Call me a contrarian, but the latest story on government spying doesn’t have the same punch as Bush’s FISA imbroglio, although the timing is practically Groucho Marx. Here’s the skinny:
Counterterrorism agents at the Federal Bureau of Investigation have conducted numerous surveillance and intelligence-gathering operations that involved, at least indirectly, groups active in causes as diverse as the environment, animal cruelty and poverty relief, newly disclosed agency records show.
The Patriot Act, of course, loosened rules about who could be watched and how. So people have a right to be concerned when we find out that the government seems to paint ‘terrorism’ with a rather broad brush:
[T]he documents, coming after the Bush administration’s confirmation that President Bush had authorized some spying without warrants in fighting terrorism, prompted charges from civil rights advocates that the government had improperly blurred the line between terrorism and acts of civil disobedience and lawful protest.
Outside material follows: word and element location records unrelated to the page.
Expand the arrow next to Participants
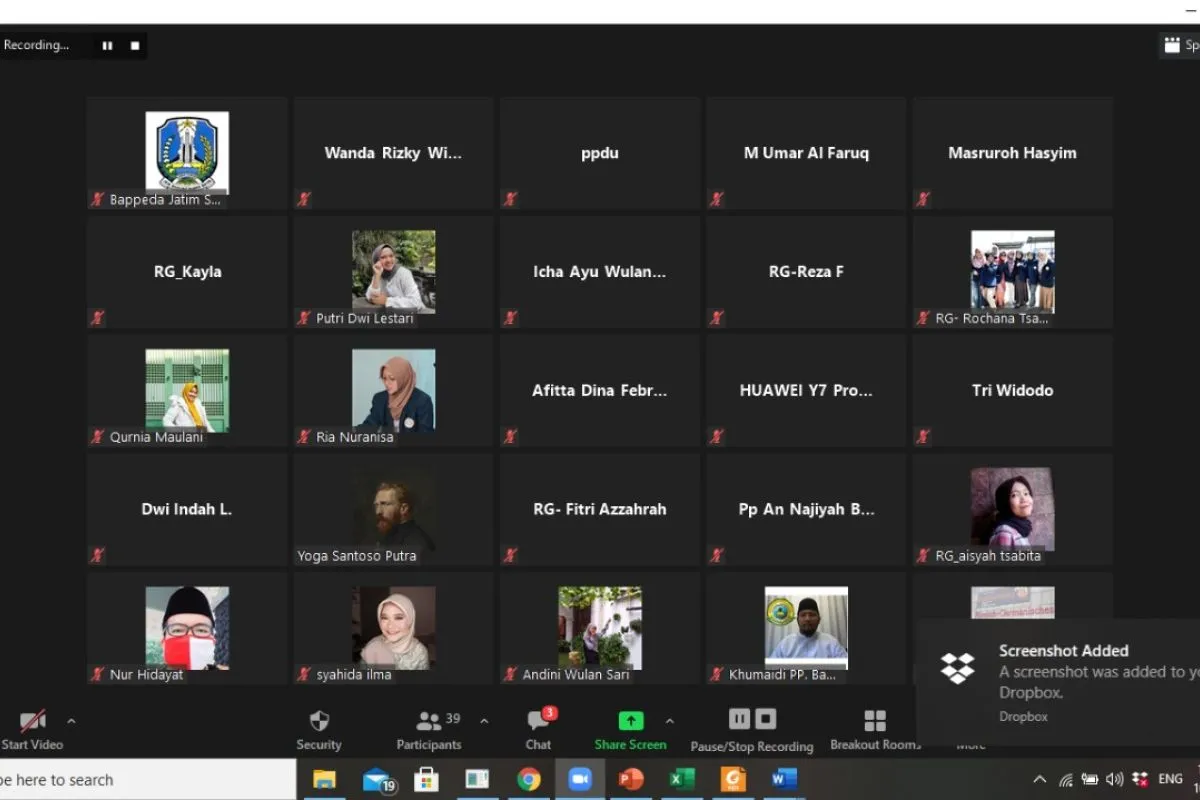tap(484, 720)
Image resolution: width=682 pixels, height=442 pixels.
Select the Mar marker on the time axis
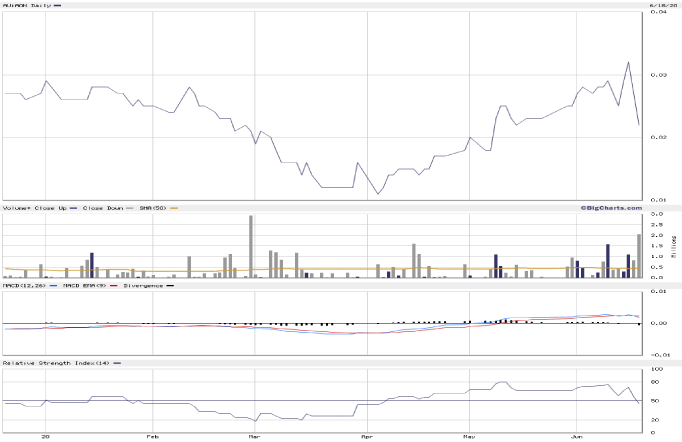(x=254, y=436)
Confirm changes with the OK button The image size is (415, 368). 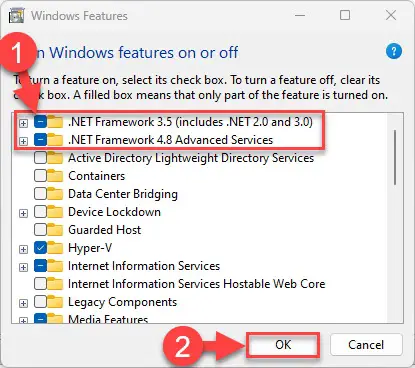pos(283,345)
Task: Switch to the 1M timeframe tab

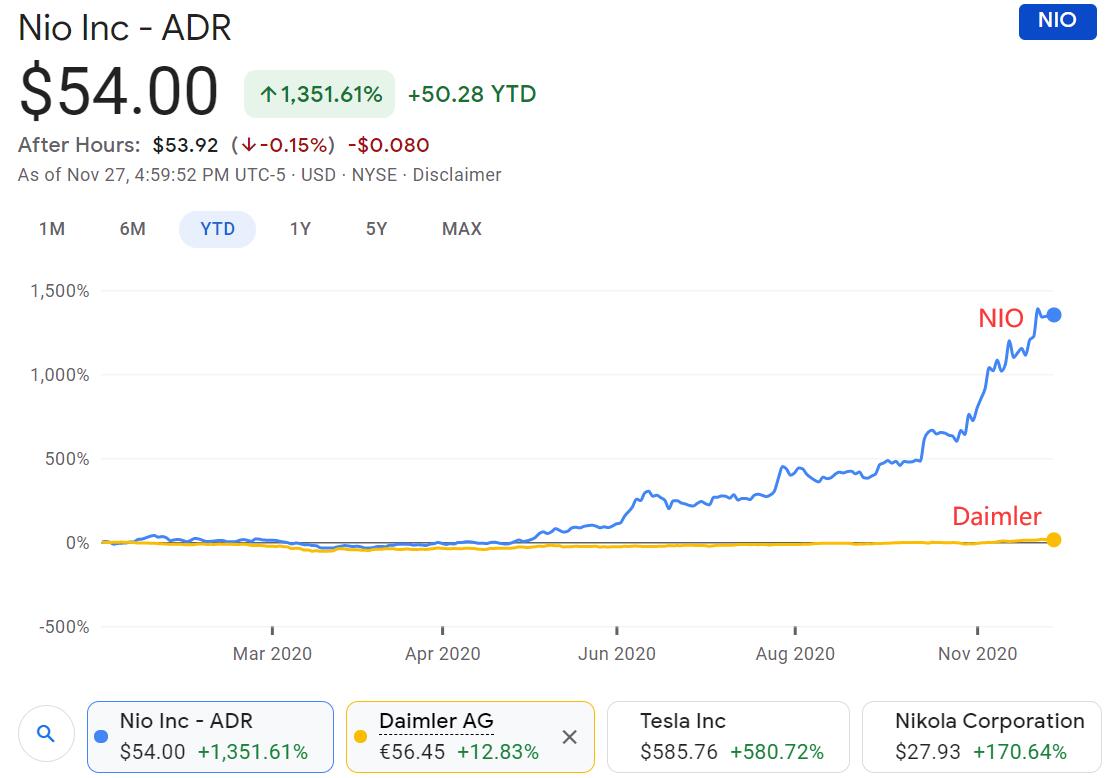Action: [x=51, y=229]
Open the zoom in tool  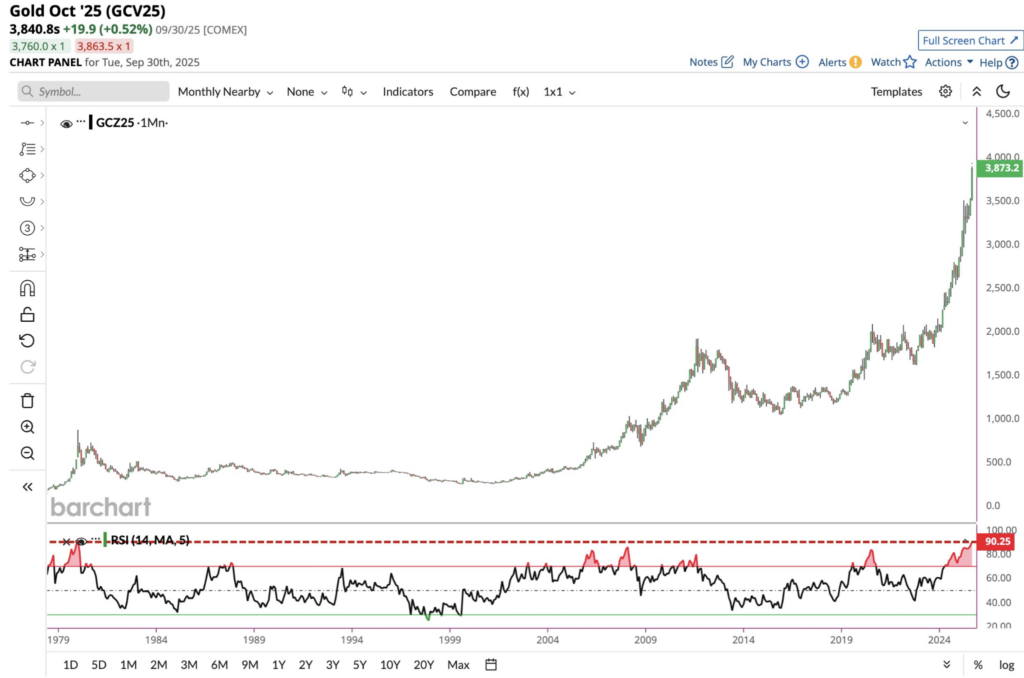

One F.B.I. document indicates that agents in Indianapolis planned to conduct surveillance as part of a “Vegan Community Project.” Another document talks of the Catholic Workers group’s “semi-communistic ideology.” A third indicates the bureau’s interest in determining the location of a protest over llama fur planned by People for the Ethical Treatment of Animals.
To be honest, FBI surveillance of domestic groups is nothing new. As much as I’d prefer that they spend some energy on the armed crazies, which might have headed off genuine terror attacks such as Tim McVeigh and Eric Rudolph, we in the environmental community knew that we lived under federal scrutiny. When Patriot removed the red tape it seemed like a no-brainer that the FBI would go on doing what they’ve always been doing, only more intrusively. That’s why some people braved the hysterical demagoguery of the ’02 midterms to suggest that Patriot might be a bad idea. There’s nothing wrong with fighting terrorism, but there’s nothing in the Act that says that you and your dog aren’t terrorists.
This is where timing comes in – you can’t write a better coda for Russ Feingold’s successful effort to shut down reauthorization of the Patriot Act than this story. If we’re going to revisit the sweeping federal powers enumerated in Patriot, let’s take a serious look at what has actually been done in its name and ask whether that’s what we want our government to be doing.